La depresión económica, que se manifiesta en los índices de pobreza, de marginalidad, los desajustes financieros, como inflación, recesión, burbujas o bicicletas financieras, no son más que la depresión en sí misma, que cómo síntoma, está indicando el número,  o mejor dicho su tiranía, su accionar tiránico tal como en la lógica del amo, nos ponemos bajo él, en condición de esclavos, privándonos de nuestra posibilidad de conquista de ser por nosotros mismos, de realizarnos desde y para nuestra hábitat natural, que es el concepto, el logos, la palabra.
Quién pretendiera absolutizar el accionar filosófico, determinó que el vacilar de las cosas no es más que la revolución. Que vacilemos es señal, como síntoma, que estamos enfermos, en la paradoja que sólo los cuerpos vivos, enferman.

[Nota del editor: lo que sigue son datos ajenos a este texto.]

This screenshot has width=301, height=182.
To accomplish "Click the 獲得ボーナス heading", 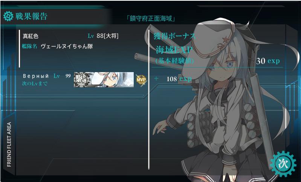I will pos(175,36).
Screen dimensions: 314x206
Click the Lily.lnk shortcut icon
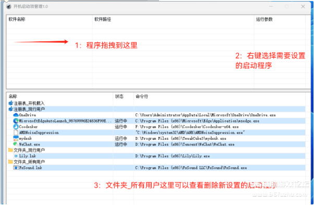tap(16, 156)
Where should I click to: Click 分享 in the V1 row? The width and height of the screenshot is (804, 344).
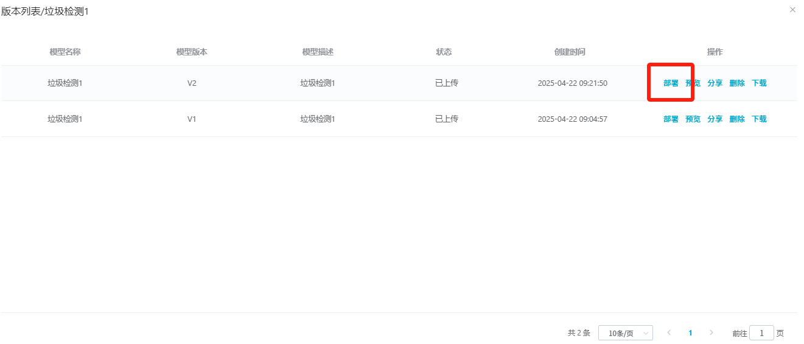click(x=715, y=119)
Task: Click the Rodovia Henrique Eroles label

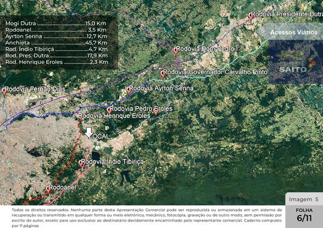Action: (x=114, y=115)
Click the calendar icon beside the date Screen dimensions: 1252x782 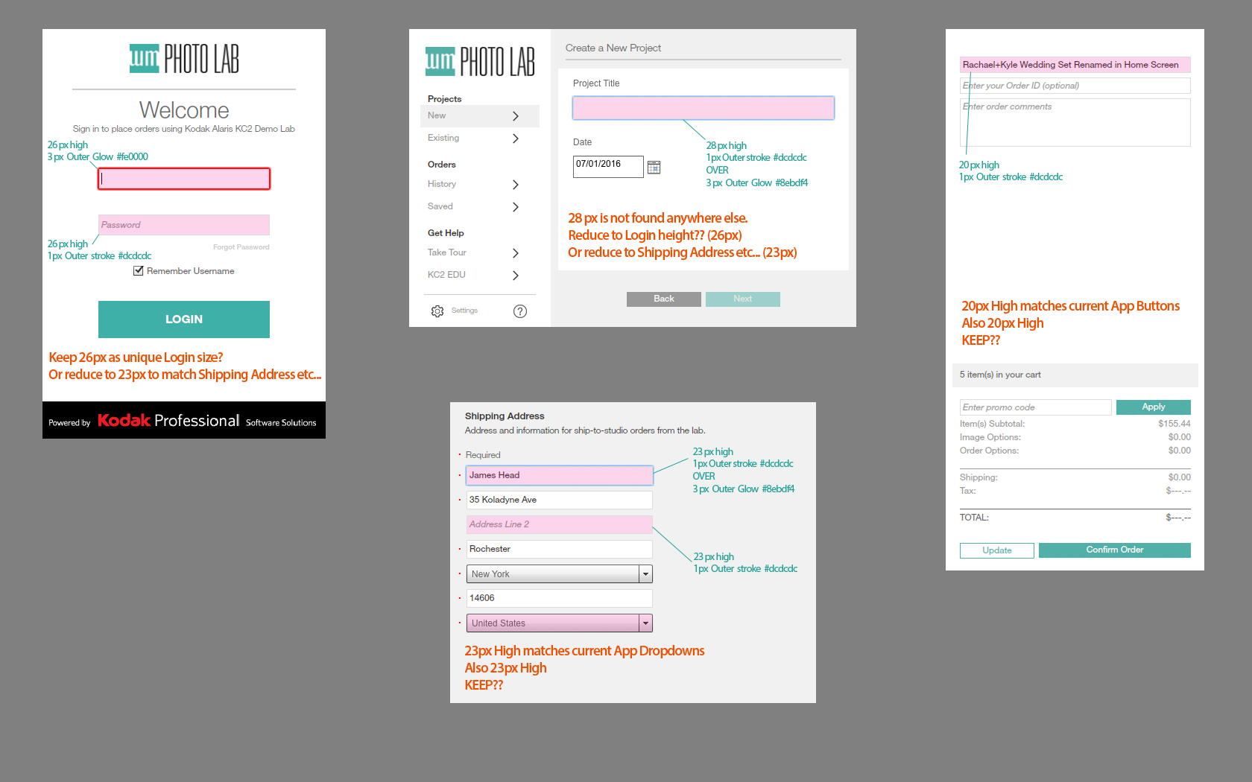(654, 168)
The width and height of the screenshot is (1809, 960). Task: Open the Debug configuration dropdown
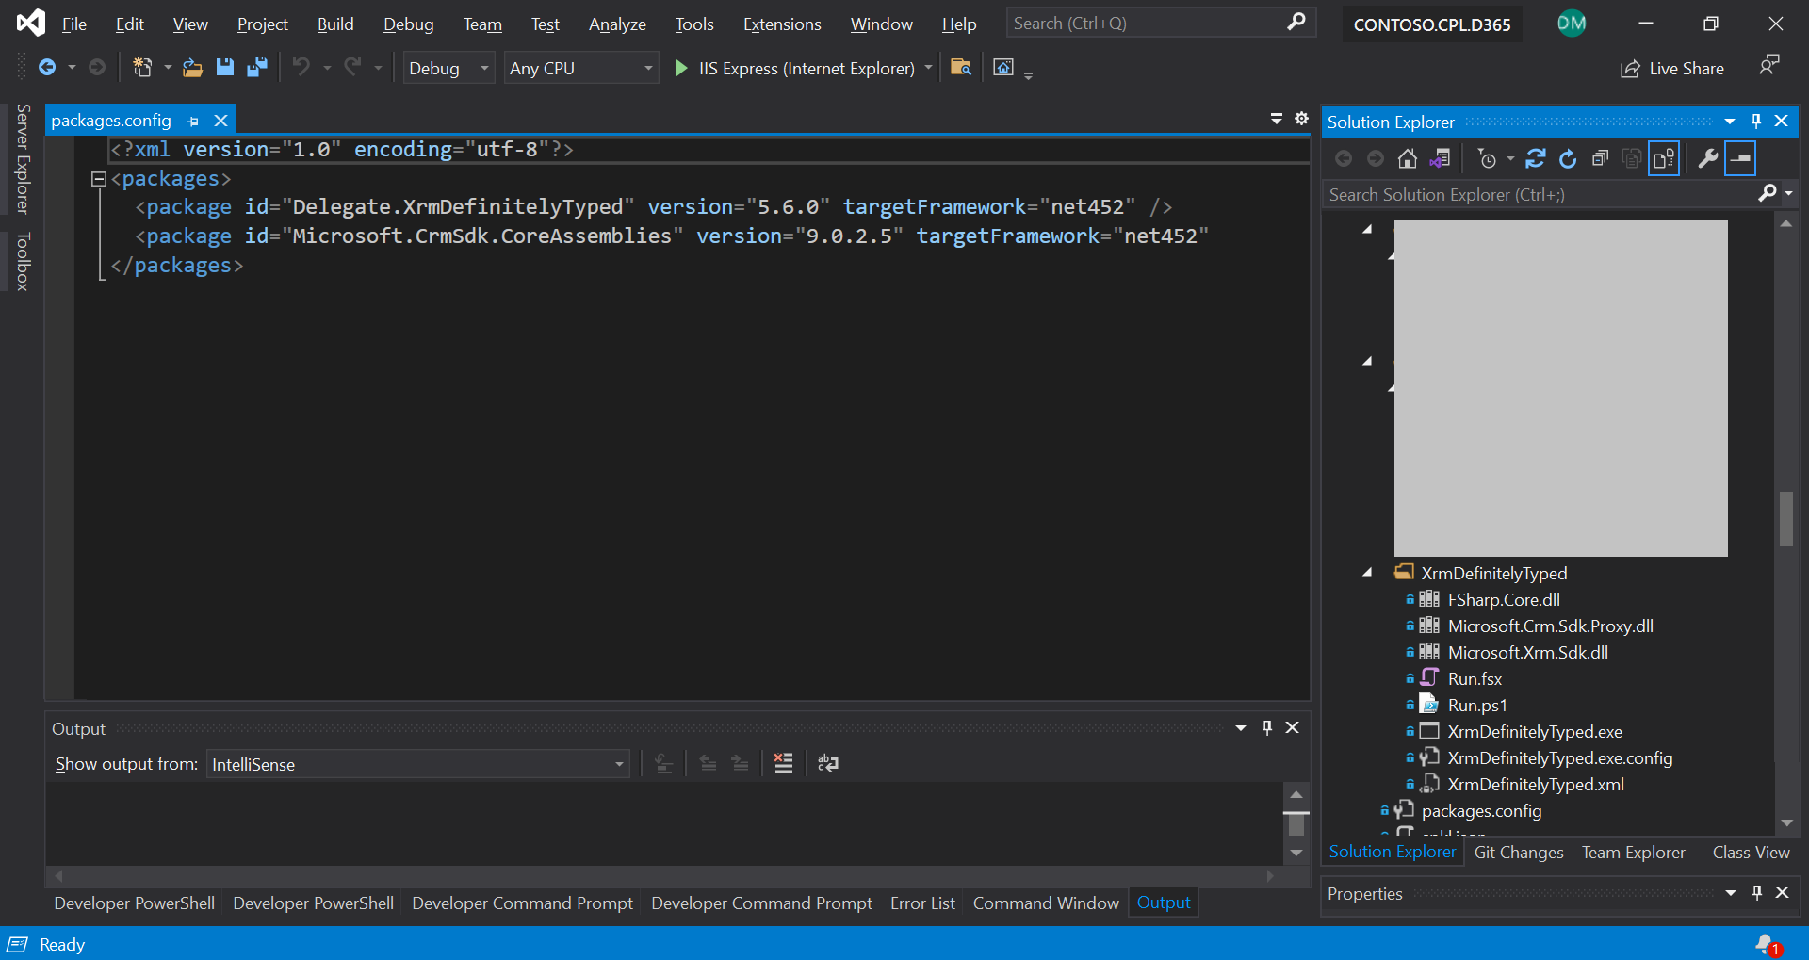[x=448, y=68]
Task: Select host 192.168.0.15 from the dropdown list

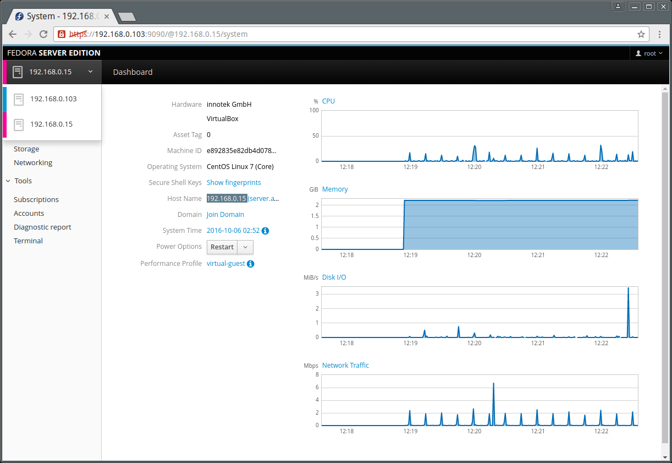Action: (x=51, y=124)
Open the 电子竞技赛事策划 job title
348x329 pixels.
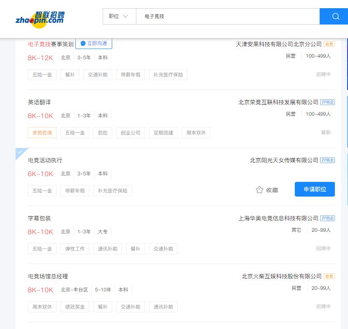coord(51,44)
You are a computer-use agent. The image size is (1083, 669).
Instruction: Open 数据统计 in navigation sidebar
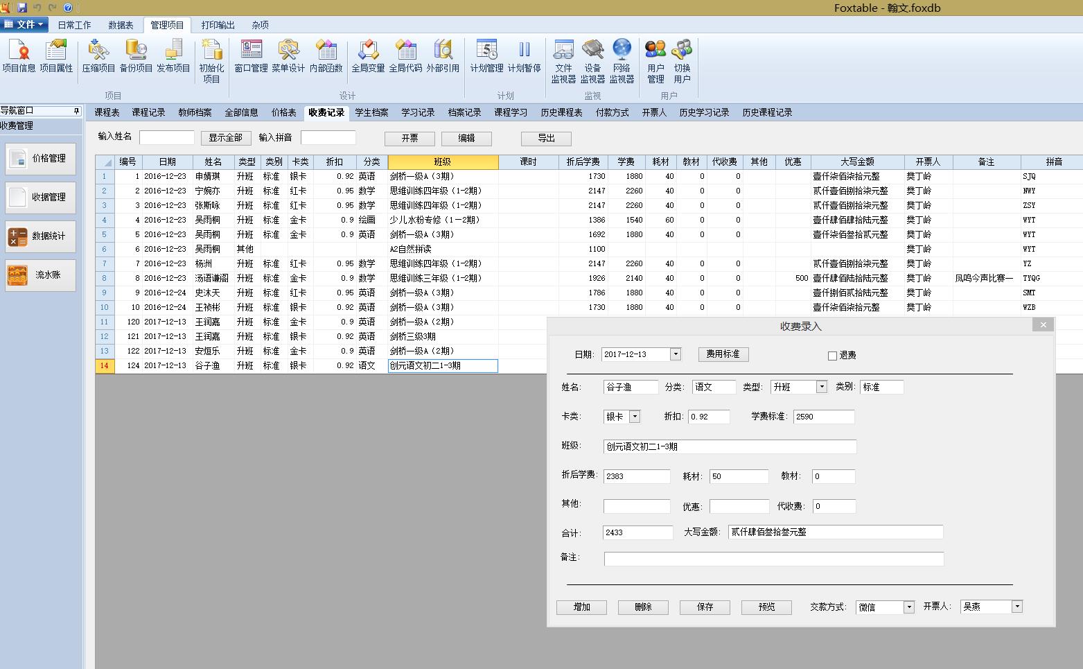click(x=40, y=236)
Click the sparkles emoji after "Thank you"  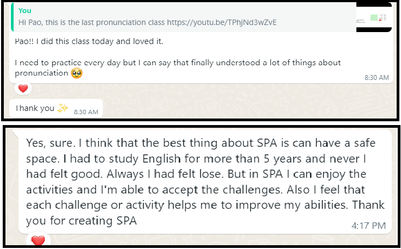click(x=63, y=108)
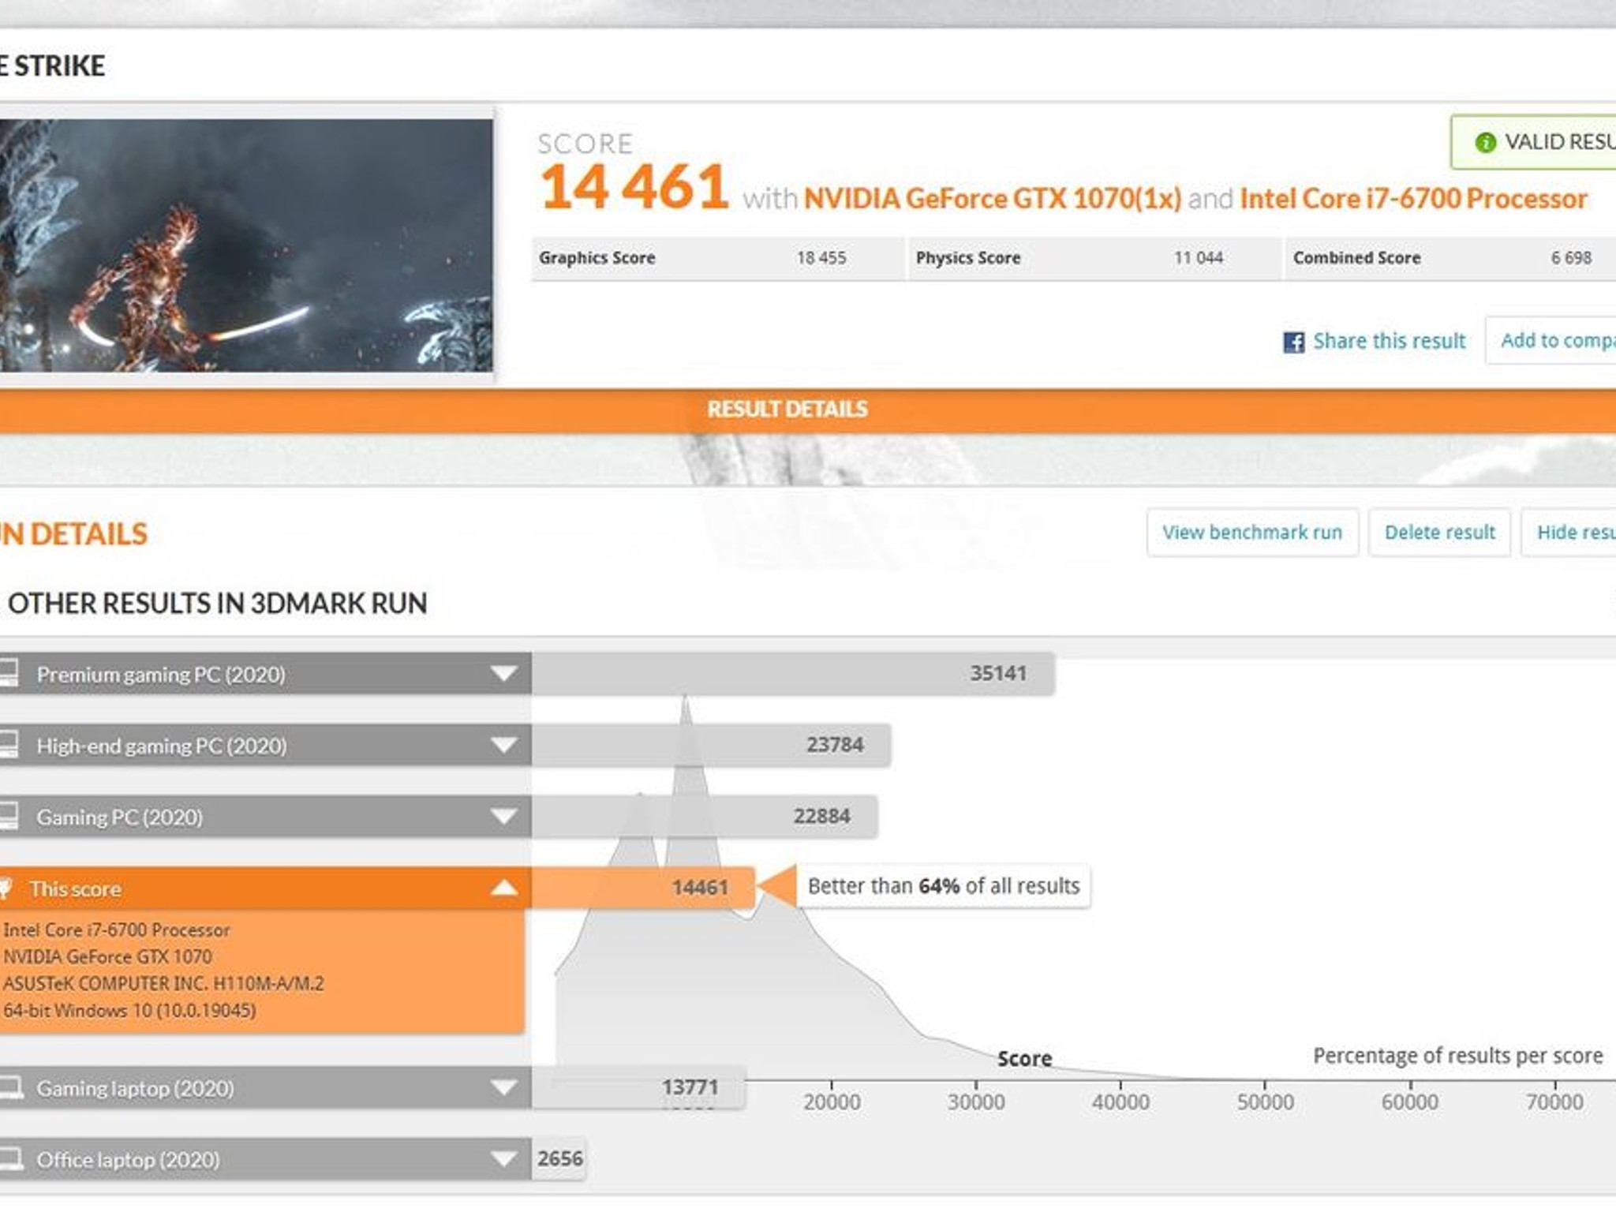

El número nunca cierra, nunca puede terminar de ser real. El número es lo más alocado, y poético, en el sentido peyorativo que se le da al término (sobre todo por parte de quiénes tienen todo, lo material, y muy pocas posibilidades o deseos de pensar o poetizar, que es lo mismo) que pudimos haber inventado.
El número es la muestra cabal de nuestras debilidades, de nuestros trémulos temores, de nuestra perfidia y por sobre todo, de nuestra insignificancia.